■ **Recorded data**:
▬▬▬▬▬▬▬▬▬▬
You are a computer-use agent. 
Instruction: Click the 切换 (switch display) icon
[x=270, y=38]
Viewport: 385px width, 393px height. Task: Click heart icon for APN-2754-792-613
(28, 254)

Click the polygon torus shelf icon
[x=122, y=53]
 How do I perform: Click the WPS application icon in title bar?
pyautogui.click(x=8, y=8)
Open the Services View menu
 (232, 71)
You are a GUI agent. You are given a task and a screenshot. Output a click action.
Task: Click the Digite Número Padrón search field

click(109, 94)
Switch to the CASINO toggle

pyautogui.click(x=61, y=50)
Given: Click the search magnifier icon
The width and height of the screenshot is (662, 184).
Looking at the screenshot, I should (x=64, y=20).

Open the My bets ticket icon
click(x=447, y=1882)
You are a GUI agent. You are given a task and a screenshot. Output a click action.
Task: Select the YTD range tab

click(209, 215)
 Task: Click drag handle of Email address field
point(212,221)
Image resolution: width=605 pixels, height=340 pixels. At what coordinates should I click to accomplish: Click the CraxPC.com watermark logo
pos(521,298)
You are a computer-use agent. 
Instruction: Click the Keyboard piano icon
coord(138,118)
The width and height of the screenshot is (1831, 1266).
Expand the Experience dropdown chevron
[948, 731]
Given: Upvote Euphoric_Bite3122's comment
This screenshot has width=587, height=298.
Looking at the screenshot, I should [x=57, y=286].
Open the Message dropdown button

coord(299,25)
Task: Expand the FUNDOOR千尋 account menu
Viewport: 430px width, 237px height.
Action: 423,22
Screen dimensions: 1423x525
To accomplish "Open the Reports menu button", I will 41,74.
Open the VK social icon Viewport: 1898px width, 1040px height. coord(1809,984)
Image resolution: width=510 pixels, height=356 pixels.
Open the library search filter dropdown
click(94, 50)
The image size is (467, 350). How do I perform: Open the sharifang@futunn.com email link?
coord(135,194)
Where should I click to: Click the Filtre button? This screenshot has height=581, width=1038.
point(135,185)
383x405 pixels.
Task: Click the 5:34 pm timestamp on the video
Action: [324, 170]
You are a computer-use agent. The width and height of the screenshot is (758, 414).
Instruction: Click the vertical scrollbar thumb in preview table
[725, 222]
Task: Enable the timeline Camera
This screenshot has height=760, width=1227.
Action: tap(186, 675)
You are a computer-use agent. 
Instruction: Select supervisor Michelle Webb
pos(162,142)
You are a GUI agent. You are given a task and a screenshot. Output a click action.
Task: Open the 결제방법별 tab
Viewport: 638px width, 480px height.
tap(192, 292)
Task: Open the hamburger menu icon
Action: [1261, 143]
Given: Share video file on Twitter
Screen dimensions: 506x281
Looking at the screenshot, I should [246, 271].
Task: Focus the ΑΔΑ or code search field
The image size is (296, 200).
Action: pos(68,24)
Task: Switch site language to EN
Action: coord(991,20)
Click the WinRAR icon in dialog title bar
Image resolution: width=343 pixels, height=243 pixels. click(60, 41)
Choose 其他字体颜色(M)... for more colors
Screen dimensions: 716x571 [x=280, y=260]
▬▬▬▬▬▬▬▬▬▬
■ **Given task**: Switch each "computer-use agent" in the lines above to "desktop assistant", and give all the lines again with nothing else changed.

■ **Result**:
You are a desktop assistant. 
Instruction: Click the 切换 (switch display) icon
[x=270, y=38]
Viewport: 385px width, 393px height. Task: Click heart icon for APN-2754-792-613
(28, 254)

Click the polygon torus shelf icon
[x=122, y=53]
 How do I perform: Click the WPS application icon in title bar?
pyautogui.click(x=8, y=8)
Open the Services View menu
 (232, 71)
You are a GUI agent. You are given a task and a screenshot. Output a click action.
Task: Click the Digite Número Padrón search field

click(109, 94)
Switch to the CASINO toggle

pyautogui.click(x=61, y=50)
Given: Click the search magnifier icon
The width and height of the screenshot is (662, 184).
Looking at the screenshot, I should (x=64, y=20).

Open the My bets ticket icon
click(x=447, y=1882)
You are a GUI agent. You are given a task and a screenshot. Output a click action.
Task: Select the YTD range tab

click(209, 215)
 Task: Click drag handle of Email address field
point(212,221)
Image resolution: width=605 pixels, height=340 pixels. At what coordinates should I click to accomplish: Click the CraxPC.com watermark logo
pos(521,298)
You are a desktop assistant. 
Instruction: Click the Keyboard piano icon
coord(138,118)
The width and height of the screenshot is (1831, 1266).
Expand the Experience dropdown chevron
[948, 731]
Given: Upvote Euphoric_Bite3122's comment
This screenshot has width=587, height=298.
Looking at the screenshot, I should [x=57, y=286].
Open the Message dropdown button

coord(299,25)
Task: Expand the FUNDOOR千尋 account menu
Viewport: 430px width, 237px height.
Action: 423,22
Screen dimensions: 1423x525
To accomplish "Open the Reports menu button", I will 41,74.
Open the VK social icon Viewport: 1898px width, 1040px height. coord(1809,984)
Image resolution: width=510 pixels, height=356 pixels.
Open the library search filter dropdown
click(94, 50)
The image size is (467, 350). How do I perform: Open the sharifang@futunn.com email link?
coord(135,194)
Where should I click to: Click the Filtre button? This screenshot has height=581, width=1038.
point(135,185)
383x405 pixels.
Task: Click the 5:34 pm timestamp on the video
Action: [324, 170]
You are a desktop assistant. The width and height of the screenshot is (758, 414).
Instruction: Click the vertical scrollbar thumb in preview table
[725, 222]
Task: Enable the timeline Camera
This screenshot has height=760, width=1227.
Action: tap(186, 675)
You are a desktop assistant. 
Instruction: Select supervisor Michelle Webb
pos(162,142)
You are a GUI agent. You are given a task and a screenshot. Output a click action.
Task: Open the 결제방법별 tab
Viewport: 638px width, 480px height.
tap(192, 292)
Task: Open the hamburger menu icon
Action: [1261, 143]
Given: Share video file on Twitter
Screen dimensions: 506x281
Looking at the screenshot, I should [246, 271].
Task: Focus the ΑΔΑ or code search field
The image size is (296, 200).
Action: pos(68,24)
Task: Switch site language to EN
Action: coord(991,20)
Click the WinRAR icon in dialog title bar
Image resolution: width=343 pixels, height=243 pixels. click(60, 41)
Choose 其他字体颜色(M)... for more colors
Screen dimensions: 716x571 [x=280, y=260]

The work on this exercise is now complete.